32. The bispecific antibody of claim 31, wherein the target other than TIGIT is PD-1.

33. The bispecific antibody of any one of claims 27 to 32, wherein the first and second protein functional regions are linked directly or via a linking fragment.

34. The bispecific antibody of any one of claims 27 to 32, wherein the first and second protein functional regions are independently 1, 2 or more than 2.

35. The bispecific antibody of any one of claims 30 to 32, wherein the single chain antibodies are linked at the C-terminus of the two heavy chains of the immunoglobulin-form antibody, respectively.

36. A pharmaceutical composition comprising the anti-TIGIT antibody or antigen-binding fragment thereof of any one of claims 1-17 or the conjugate of claim 21 or 22.

37. The pharmaceutical composition of claim 36, wherein the pharmaceutical composition further comprises one or more pharmaceutically acceptable excipients.

38. The pharmaceutical composition of any one of claims 36-37, further comprising one or more anti-PD-1 antibodies, or one or more anti-PD-L1 antibodies.

39. The pharmaceutical composition of claim 38, wherein the mass ratio of the anti-TIGIT antibody or antigen-binding fragment thereof to the anti-PD-1 antibody or anti-PD-L1 antibody is (1: 5) - (5: 1), calculated on the mass of the antibody.
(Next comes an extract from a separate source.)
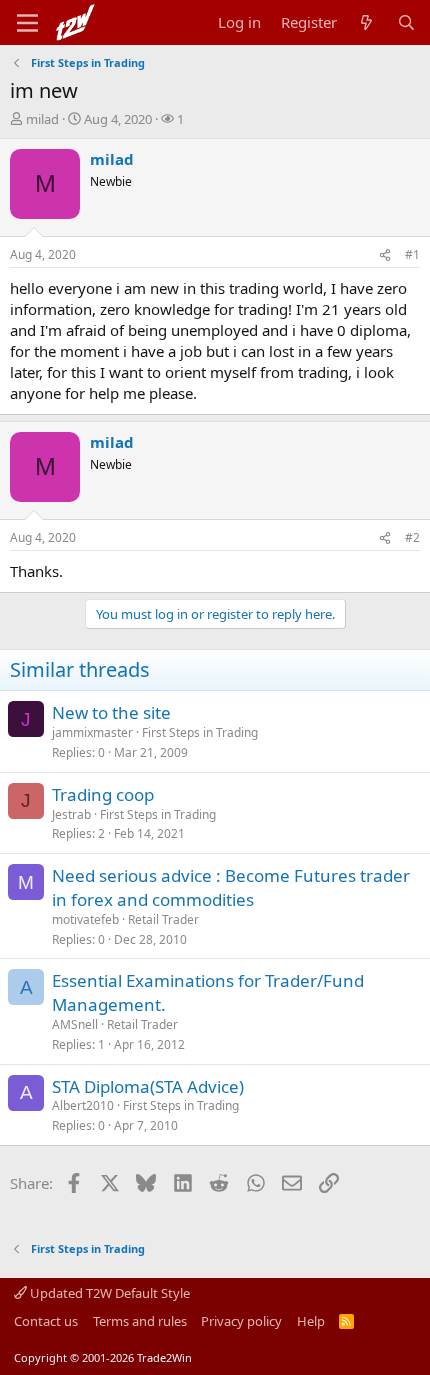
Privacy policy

40. A combination product comprising a first product and a second product in separate packages, wherein,

the first product comprises a conjugate comprising the anti-TIGIT antibody or antigen-binding fragment thereof of any one of claims 1-17 or the conjugate of claim 21 or 22;

the second product comprises at least one anti-PD-1 antibody or at least one anti-PD-L1 antibody.

41. The combination product of claim 40, wherein the first product and the second product further independently comprise one or more pharmaceutically acceptable excipients.

42. The combination of claim 40, wherein the combination further comprises a product specification.

43. The combination product of any one of claims 40 to 42, wherein the mass ratio of the anti-TIGIT antibody or antigen-binding fragment thereof to the anti-PD-1 antibody or anti-PD-L1 antibody, calculated on the mass of the antibody, is (1: 5) - (5: 1).

44. Use of the antibody or antigen-binding fragment thereof of any one of claims 1 to 17, the conjugate of claim 21 or 22, the bispecific antibody of any one of claims 27 to 35, or the pharmaceutical composition of any one of claims 36 to 39 in the manufacture of a medicament for the treatment and/or prevention of a tumor.

45. The use of claim 44, wherein the tumor is selected from one or more of liver cancer, kidney cancer, brain tumor, urothelial cancer, bone tumor, bile duct cancer, non-small cell lung cancer, breast cancer, ovarian cancer, colorectal cancer, melanoma, pancreatic cancer, cervical tumor, multiple myeloma, Hodgkin's lymphoma, non-Hodgkin's lymphoma, B-lymphoma, ovarian cancer, plasma cell cancer, endometrial cancer, prostate cancer, and testicular cancer.